▶ _Brief_
Go through the records below and report each line with "Industries" in it.

Stored data entries:

=====

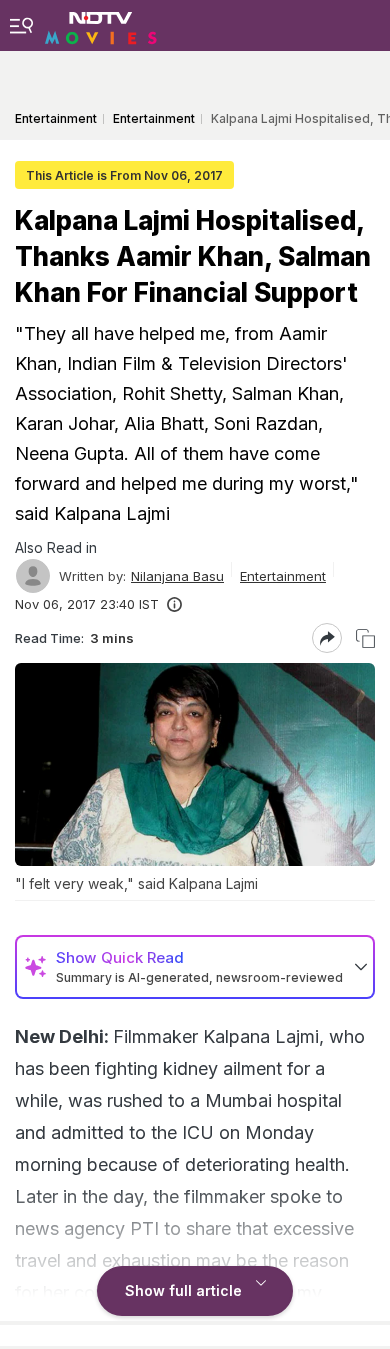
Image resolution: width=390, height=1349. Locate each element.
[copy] (365, 638)
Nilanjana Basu (177, 576)
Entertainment (283, 576)
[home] (101, 25)
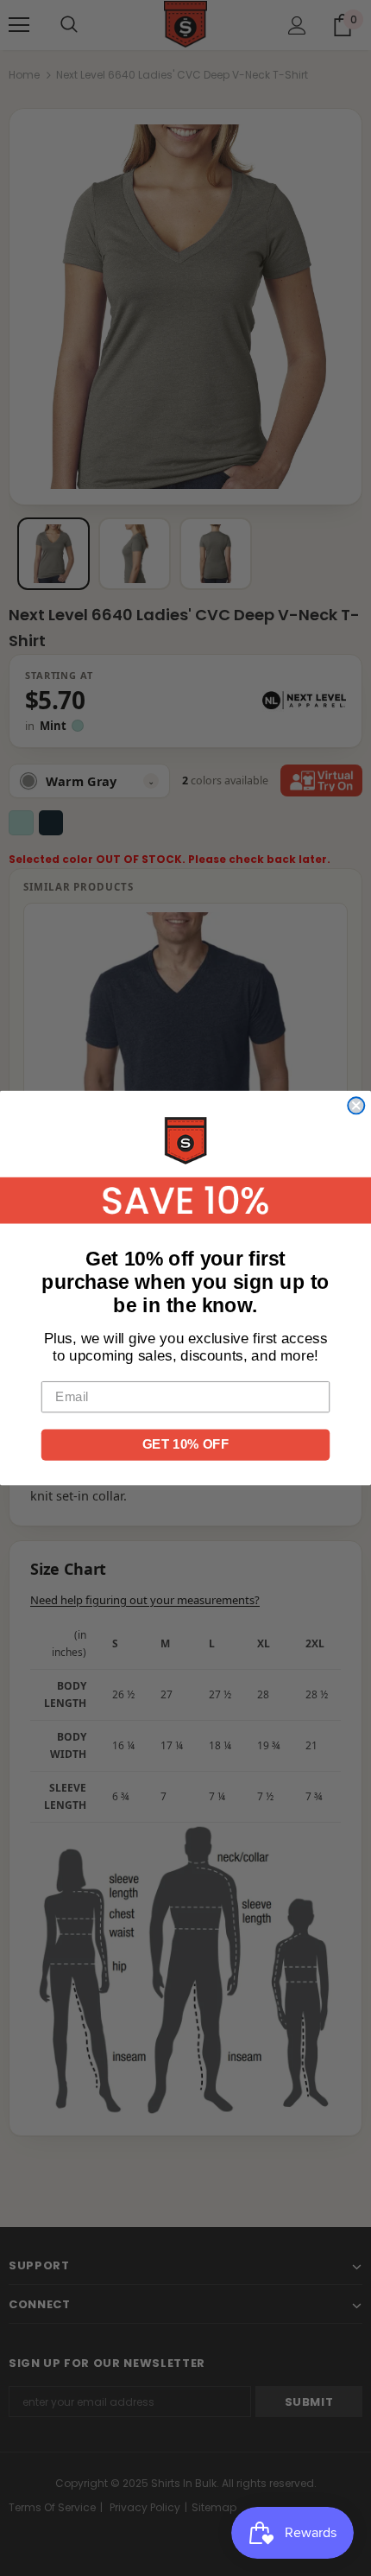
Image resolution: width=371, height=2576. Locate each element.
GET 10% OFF (185, 1444)
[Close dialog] (356, 1105)
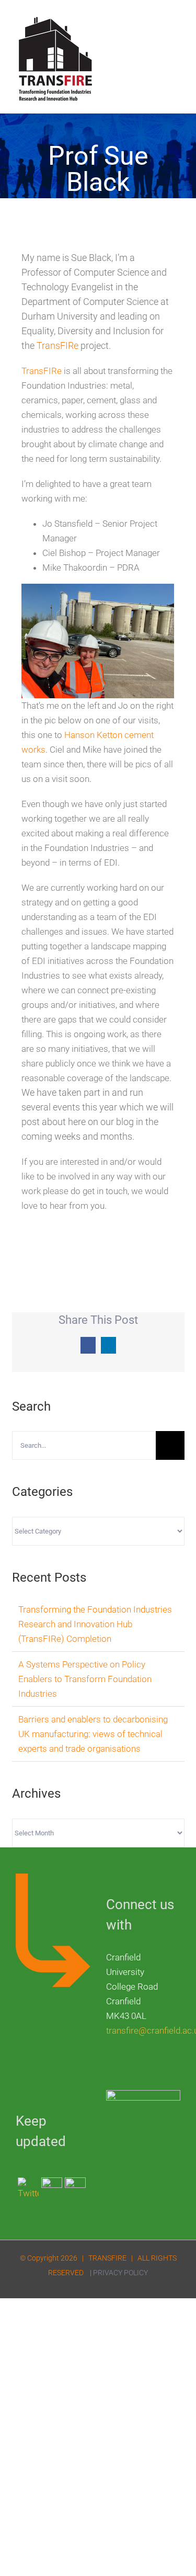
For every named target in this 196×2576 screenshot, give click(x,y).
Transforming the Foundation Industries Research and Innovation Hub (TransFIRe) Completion (95, 1624)
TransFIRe (57, 345)
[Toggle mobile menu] (176, 23)
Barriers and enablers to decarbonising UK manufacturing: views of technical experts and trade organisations (93, 1734)
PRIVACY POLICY (120, 2272)
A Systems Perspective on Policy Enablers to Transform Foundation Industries (85, 1679)
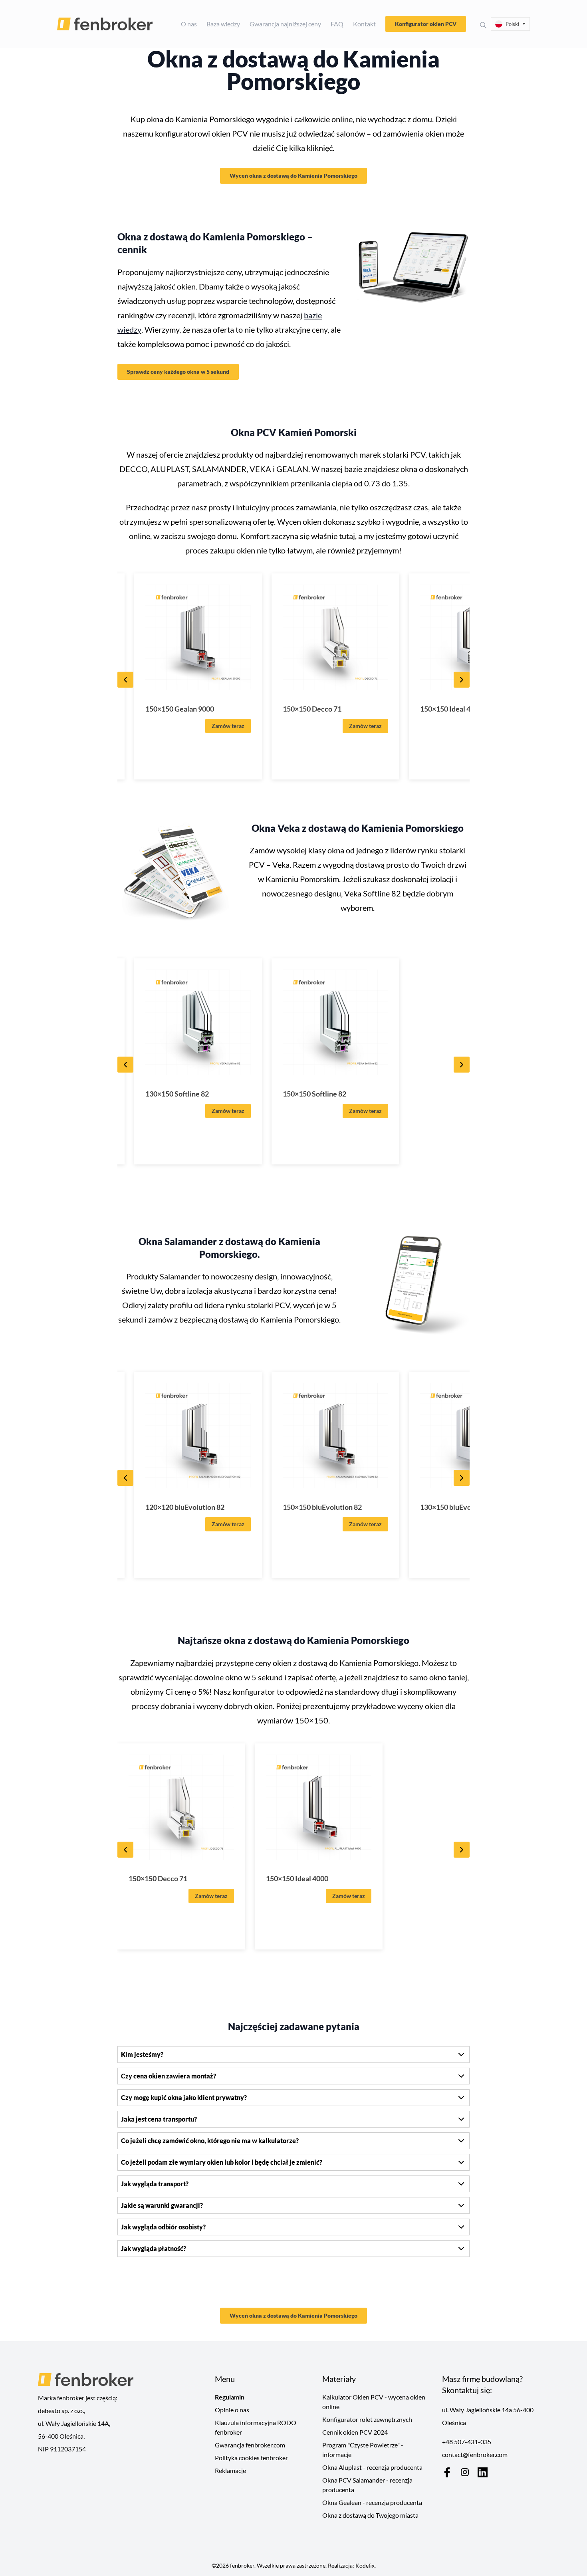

=====

▶ _Task output_
Transforming the Foundation Industries Research and Innovation Hub (TransFIRe) Completion (95, 1624)
A Systems Perspective on Policy Enablers to Transform Foundation Industries (85, 1679)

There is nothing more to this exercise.